__Work order 1__: Do the following statements agree with the 3D cell culture project summary? Answer each with yes or no, and quote the deciding words from the summary. (a) The U.S. market for 3DCC technologies was $150M in 2019. (b) The proposed scaffolds provide one fixed, standard environment for all cell types. (c) The technology is expected to increase the use of animal models.
__Work order 2__: Pick up the 3D cell culture project summary where it stops and write the next part.

The broader impact/commercial potential of this I-Corps project is in the translation of scalable three-dimensional cell culture (3DCC) technology. In 2019 the global and U.S. market sizes for 3DCC technologies were $400M and $150M, respectively, expected to grow at 15% CAGR through 2024. Recent advances in tissue engineering and regenerative medicine, cancer and stem cell research are made possible through the advent of 3DCC techniques, replacing the traditional two-dimensional cell cultures. 3DCC techniques are expected to better mimic natural tissue conditions. The proposed 3D scaffolding technology offers highly customizable scaffolds with specific cell type environments, offering high yield and scalable production of biopharmaceuticals. This will impact the drug discovery market by improving the reliability of preclinical screening and reduced animal model usage. Further, this 3DCC platform innovation will accelerate the research and commercial activities in tissue engineering, cancer and stem cell markets.

__Provided information__:
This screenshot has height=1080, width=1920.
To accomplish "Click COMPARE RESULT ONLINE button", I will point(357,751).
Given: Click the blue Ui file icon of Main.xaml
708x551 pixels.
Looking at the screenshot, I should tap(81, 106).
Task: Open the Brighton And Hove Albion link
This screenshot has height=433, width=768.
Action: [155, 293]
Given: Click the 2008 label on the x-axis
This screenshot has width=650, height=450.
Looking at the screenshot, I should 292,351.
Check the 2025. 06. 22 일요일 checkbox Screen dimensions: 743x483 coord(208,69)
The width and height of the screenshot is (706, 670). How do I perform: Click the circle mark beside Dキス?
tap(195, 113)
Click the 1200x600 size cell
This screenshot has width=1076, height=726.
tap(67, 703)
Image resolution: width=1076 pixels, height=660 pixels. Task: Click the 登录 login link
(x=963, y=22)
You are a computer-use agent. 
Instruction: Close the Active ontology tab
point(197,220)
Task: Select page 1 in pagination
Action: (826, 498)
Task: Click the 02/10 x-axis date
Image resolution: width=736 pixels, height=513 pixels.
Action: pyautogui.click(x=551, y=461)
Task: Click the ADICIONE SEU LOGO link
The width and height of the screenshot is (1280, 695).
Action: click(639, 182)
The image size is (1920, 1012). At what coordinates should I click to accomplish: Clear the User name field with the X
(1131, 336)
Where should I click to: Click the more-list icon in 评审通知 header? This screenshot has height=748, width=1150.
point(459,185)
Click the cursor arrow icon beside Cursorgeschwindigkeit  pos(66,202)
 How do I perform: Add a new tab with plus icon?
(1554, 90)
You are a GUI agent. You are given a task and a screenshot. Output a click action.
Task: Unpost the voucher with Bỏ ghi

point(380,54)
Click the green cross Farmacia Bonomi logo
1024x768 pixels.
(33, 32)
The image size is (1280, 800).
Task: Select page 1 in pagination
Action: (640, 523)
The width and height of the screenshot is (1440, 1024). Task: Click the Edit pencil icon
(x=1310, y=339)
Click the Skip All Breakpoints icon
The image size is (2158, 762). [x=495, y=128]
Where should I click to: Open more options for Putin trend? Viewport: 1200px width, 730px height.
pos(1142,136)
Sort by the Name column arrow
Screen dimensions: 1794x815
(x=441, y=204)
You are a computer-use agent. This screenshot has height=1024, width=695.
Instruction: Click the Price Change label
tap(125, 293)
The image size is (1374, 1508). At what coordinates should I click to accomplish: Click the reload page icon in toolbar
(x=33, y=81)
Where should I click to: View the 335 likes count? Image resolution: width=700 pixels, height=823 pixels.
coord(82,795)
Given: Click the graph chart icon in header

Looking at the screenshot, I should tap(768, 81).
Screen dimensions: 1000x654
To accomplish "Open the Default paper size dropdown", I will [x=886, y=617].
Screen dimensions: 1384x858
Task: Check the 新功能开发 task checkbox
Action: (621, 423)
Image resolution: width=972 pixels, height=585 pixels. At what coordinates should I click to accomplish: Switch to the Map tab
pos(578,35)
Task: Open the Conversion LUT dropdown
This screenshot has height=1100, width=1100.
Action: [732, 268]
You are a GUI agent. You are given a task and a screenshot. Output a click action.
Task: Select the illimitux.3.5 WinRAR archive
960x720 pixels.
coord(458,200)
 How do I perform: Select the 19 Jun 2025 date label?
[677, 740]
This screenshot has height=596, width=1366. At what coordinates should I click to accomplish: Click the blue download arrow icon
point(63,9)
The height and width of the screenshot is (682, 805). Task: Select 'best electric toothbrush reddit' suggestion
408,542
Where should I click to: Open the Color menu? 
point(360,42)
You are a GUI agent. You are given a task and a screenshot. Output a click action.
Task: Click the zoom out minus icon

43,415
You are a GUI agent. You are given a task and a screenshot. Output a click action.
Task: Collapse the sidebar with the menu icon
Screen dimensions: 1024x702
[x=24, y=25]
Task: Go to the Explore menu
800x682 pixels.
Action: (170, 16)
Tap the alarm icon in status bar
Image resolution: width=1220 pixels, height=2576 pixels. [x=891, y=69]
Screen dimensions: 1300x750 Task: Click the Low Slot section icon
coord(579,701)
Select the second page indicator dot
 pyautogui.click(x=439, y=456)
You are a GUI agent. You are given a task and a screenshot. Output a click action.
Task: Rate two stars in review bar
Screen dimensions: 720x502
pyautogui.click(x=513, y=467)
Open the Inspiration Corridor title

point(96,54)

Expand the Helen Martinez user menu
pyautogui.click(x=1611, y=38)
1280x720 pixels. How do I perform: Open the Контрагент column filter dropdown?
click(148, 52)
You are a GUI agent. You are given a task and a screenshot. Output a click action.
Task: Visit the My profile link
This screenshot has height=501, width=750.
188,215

__Answer box 1__:
(a) Yes: "In 2019 the global and U.S. market sizes for 3DCC technologies were $400M and $150M, respectively"
(b) No: "highly customizable scaffolds with specific cell type environments"
(c) No: "reduced animal model usage"

__Answer box 2__:
This I-Corps project explores translation of improved three-dimensional cell culture (3DCC) methods. Large-scale production and isolation of cellular metabolites of pharmaceutical value, as well as rapidly growing tissue engineering applications, call for a rapid and high-yield 3DCC technique that supports the right cell phenotype with healthy cell population through a better nutrient and metabolite exchange over an extended period. Despite significant success of laboratory-scale 3DCC techniques to grow microtissues, they largely misrepresent the natural extracellular (ECM) characteristics, and lack of established high-throughput and rapid screening protocols for drug discovery are hurdles to adopt 3DCC widely in biopharmaceutical industry and research. Therefore, a better scalable 3DCC technique closely mimicking the natural ECM is urgently needed. The proposed 3D scaffolding technology enables biocompatible polymeric fibers as building blocks to recreate the cell-specific scaffold in a bottoms-up approach, mimicking the natural ECMs closely with higher cell yields. Further, these scaffolds can be optimized and scalable to specific applications.
This award reflects NSF's statutory mission and has been deemed worthy of support through evaluation using the Foundation's intellectual merit and broader impacts review criteria.